Haberlerde kendisinden “Büyük İslam Alimi”, Muhaddis, Müfessir ve fıkıhçı olarak bahsedildi.(7) Saygısızlık yapmak istemem ama “Büyük Alimlik”, herhalde ortaya konulan eserlerle, mevcut literatüre yeni şeyler kazandırmakla ve yeni düşünceler, yeni tezler ortaya koymakla olur. Ancak bakıyorum, merhumun, kayda değer bir telif eseri bulunmuyor. Sadece bazı Hadis ve Tefsir kitaplarının tercümesinde görev almış. Onun bu durumu; “O eser telif etmek yerine ders vermeyi tercih etmiş, binlerce öğrenci yetiştirmiştir! Kur’an hafızı olmuş ve birçok hadis kitabı okumuştur” şeklinde açıklanmış özgeçmişini yazanlarca. Dolayısıyla; Kur’an Hafızı olmanın yanı sıra, çok sayıda hadis ve fıkhi hüküm ezberlemiş olmalıdır. Büyük alim olmak için bunlar yeterliyse, elbette kimsenin söyleyeceği söz olamaz.
Özgeçmişinde bulunan bir detay özellikle dikkatimizi çekmiştir Muhammed Emin Saraç’ın. Çünkü Mısır’da kaldığı süre içerisinde aynı zamanda hemşehrisi de olan Mustafa Sabri Efendi ile onun yakın arkadaşı (ve aynı zamanda MHP Milletvekili Ekmeleddin İhsanoğlu’nun babası da olan) Yozgatlı İhsan Edendi’den dersler aldığı söyleniyor. Konuya ilişkin ifade tam olarak şöyle:
“Emin Saraç, Mısır’da 9 yıl kalarak eğitimine devam etti. Bu dönemde Muhammed Zahidü’l Kevserî, Osmanlı’nın son şeyhülislamı Mustafa Sabri Efendi, Yozgatlı İhsan Efendi, Muhammed Abdulvehhab Buhayri, Ahmed Fehmi Ebu Sünne, Ali Yakup Efendi, Abdulfettah eş-Şa’şa’dan istifade etti.”(8)

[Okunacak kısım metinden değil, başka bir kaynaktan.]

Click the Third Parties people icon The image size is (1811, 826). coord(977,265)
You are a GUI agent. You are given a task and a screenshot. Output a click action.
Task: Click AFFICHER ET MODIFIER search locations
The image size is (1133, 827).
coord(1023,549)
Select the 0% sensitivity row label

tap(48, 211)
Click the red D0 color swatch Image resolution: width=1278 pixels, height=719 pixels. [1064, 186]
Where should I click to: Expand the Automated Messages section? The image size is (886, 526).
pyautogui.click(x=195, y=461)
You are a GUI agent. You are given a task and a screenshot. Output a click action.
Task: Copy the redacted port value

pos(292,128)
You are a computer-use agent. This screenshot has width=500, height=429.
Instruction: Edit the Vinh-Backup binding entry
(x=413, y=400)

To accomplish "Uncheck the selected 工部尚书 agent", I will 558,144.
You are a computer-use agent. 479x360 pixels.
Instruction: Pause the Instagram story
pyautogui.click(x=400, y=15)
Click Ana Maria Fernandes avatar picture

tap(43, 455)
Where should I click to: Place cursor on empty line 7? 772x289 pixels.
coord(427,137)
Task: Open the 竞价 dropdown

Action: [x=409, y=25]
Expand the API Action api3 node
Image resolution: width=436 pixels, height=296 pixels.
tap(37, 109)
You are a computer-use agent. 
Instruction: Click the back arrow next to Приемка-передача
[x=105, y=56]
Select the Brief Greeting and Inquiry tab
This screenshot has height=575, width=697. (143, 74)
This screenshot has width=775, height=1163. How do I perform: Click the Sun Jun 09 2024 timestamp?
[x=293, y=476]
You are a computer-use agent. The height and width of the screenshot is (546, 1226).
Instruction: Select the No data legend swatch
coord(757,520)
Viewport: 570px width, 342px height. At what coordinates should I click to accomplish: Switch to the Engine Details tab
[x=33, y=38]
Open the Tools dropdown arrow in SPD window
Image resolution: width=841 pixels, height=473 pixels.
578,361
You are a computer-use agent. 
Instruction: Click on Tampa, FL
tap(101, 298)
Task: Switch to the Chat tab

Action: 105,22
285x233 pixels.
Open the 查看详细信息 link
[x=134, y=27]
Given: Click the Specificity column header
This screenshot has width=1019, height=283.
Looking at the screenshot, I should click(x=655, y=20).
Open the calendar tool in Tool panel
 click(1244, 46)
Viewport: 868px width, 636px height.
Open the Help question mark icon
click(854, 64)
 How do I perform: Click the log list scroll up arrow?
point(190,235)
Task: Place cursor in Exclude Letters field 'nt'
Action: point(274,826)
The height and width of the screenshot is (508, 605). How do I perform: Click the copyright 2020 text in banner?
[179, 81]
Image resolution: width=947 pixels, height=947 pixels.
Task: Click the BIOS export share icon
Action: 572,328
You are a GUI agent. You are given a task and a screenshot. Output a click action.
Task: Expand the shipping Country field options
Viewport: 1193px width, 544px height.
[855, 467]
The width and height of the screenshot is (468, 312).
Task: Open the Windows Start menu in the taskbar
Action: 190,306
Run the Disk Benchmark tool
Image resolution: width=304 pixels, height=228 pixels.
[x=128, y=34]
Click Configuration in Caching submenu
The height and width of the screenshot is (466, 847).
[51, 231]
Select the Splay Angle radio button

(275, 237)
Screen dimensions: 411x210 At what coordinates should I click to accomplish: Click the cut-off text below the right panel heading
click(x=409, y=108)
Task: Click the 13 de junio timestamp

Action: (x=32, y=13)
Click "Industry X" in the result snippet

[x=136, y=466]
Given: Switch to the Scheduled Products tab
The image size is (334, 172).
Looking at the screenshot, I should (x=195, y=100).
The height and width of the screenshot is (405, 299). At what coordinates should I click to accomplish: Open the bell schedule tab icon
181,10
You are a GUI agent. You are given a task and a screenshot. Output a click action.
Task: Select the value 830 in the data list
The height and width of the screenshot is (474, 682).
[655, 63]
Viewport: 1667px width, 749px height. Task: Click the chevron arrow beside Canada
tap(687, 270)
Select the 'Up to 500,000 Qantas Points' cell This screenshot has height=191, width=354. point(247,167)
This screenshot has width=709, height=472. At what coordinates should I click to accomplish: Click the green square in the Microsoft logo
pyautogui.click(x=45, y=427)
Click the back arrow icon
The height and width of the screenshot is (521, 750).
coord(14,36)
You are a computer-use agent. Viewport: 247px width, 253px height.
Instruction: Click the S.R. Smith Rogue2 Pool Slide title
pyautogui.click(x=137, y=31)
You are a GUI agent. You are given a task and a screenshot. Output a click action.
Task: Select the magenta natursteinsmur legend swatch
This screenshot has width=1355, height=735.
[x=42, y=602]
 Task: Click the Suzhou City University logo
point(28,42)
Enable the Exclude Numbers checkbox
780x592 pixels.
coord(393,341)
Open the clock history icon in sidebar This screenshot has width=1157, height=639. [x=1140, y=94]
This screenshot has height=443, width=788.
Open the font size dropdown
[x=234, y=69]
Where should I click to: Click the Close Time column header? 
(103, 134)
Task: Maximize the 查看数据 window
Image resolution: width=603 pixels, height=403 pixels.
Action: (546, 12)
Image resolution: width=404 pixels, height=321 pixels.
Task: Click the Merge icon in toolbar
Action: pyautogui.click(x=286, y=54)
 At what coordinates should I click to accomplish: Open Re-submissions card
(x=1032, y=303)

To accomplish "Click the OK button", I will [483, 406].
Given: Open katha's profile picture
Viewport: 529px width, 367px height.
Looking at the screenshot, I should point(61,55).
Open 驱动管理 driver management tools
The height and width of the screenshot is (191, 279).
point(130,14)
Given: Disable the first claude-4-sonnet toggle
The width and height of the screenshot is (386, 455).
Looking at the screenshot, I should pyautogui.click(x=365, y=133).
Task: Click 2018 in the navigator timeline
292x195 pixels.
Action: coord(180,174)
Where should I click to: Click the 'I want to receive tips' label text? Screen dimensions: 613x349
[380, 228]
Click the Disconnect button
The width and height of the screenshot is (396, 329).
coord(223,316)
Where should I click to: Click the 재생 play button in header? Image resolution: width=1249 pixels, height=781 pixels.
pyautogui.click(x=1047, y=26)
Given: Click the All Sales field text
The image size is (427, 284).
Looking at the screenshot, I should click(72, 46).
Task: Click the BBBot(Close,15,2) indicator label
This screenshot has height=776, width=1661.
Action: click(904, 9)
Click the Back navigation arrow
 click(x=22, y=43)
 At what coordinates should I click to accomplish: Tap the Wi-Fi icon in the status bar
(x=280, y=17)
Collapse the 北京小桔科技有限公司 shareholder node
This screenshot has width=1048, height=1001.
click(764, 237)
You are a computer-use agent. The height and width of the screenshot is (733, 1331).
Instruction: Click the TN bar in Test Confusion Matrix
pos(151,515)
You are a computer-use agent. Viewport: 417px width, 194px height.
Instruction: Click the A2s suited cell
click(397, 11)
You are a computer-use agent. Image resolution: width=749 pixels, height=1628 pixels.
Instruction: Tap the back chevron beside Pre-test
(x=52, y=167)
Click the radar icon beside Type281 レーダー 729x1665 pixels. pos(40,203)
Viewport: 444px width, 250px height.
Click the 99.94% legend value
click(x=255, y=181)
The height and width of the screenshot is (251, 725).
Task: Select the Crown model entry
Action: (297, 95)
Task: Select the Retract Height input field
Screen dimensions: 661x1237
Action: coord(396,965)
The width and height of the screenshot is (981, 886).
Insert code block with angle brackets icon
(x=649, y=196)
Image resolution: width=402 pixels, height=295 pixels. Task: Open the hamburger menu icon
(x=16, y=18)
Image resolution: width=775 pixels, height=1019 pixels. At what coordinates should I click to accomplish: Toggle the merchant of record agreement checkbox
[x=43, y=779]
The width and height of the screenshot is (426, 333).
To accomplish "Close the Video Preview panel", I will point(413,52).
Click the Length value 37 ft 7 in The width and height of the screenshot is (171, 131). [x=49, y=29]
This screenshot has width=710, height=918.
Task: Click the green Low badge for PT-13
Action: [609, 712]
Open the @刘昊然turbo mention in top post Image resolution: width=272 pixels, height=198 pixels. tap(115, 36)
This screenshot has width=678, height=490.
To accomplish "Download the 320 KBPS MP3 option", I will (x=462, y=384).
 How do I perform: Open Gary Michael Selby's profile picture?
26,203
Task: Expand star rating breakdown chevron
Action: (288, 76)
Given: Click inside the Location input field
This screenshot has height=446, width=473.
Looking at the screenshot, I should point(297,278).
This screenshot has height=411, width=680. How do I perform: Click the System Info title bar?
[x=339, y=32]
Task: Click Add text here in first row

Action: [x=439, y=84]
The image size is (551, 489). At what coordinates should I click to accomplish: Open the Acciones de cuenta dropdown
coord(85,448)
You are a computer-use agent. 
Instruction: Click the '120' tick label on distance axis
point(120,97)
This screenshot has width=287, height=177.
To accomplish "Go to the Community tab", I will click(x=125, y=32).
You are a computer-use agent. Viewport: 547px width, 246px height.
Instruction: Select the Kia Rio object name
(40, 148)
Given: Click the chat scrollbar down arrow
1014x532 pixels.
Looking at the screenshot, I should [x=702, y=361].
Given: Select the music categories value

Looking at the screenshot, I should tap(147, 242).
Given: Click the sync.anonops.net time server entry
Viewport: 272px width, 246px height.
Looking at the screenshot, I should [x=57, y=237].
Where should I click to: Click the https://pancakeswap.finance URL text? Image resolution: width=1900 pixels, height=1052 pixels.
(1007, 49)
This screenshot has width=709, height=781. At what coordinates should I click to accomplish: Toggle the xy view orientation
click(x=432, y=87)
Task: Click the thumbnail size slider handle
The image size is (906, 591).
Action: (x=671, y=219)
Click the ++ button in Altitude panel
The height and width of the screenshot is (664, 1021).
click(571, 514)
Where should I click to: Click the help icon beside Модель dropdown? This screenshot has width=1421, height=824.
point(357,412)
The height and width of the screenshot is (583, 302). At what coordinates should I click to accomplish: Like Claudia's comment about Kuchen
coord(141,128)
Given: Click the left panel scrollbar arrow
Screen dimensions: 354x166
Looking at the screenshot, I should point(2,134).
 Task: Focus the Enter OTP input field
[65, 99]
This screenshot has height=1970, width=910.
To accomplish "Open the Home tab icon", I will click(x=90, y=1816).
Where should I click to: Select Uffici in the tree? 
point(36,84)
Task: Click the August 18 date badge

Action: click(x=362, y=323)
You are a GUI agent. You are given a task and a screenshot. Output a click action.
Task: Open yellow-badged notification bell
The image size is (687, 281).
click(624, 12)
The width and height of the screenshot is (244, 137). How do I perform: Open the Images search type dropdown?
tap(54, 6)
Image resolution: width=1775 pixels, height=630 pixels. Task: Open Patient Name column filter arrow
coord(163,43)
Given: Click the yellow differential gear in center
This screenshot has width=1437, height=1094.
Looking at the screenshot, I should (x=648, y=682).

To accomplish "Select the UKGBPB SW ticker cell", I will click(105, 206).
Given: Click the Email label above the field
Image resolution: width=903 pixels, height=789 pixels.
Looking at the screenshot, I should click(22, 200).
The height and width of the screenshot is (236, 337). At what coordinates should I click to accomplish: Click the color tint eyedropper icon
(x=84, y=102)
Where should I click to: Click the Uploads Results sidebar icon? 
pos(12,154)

Geçtiğimiz yıllarda Tokat’ta bulunan bir İmam Hatip Lisesi’ne Mustafa Sabri adının verilmesinde bu ilişkinin etkisi var mı bilemeyiz ama bu girişim, ülke sathında büyük tepki çekmiş, bunun üzerine okulun adı “Jandarma Astsubay Üstçavuş Yakup Akdağ İHL” olarak değiştirilmişti.(9)
Haberde Mustafa Sabri için “Osmanlı’nın Son Şeyhülislamı” bilgisi verilmiş. Ancak bu bilgi yanlıştır. Osmanlı’nın son Şeyhülislamı Dürrizâde Abdullah Efendi’dir. Mustafa Sabri ise ondan bir önceki Şeyhülislam’dır. Milli Mücadele Aleyhtarı Teali İslam Cemiyeti Bildirisi’nin, ayrıca Mustafa Kemal ve arkadaşları hakkında verilen “İdam Fetvası”nın arkasında da onun olduğu bilinmektedir. İdam Fetvası’nı Mustafa Sabri yazmış, Dürrizade Abdullah ise sadece imzalamıştır. Teali İslam Cemiyeti’nin hain bildirisinin Mustafa Sabri’nin marifeti olduğunu ise bizzat İskilipli Mehmet Atıf söylemiştir İstiklal Mahkemesi’nde.(10)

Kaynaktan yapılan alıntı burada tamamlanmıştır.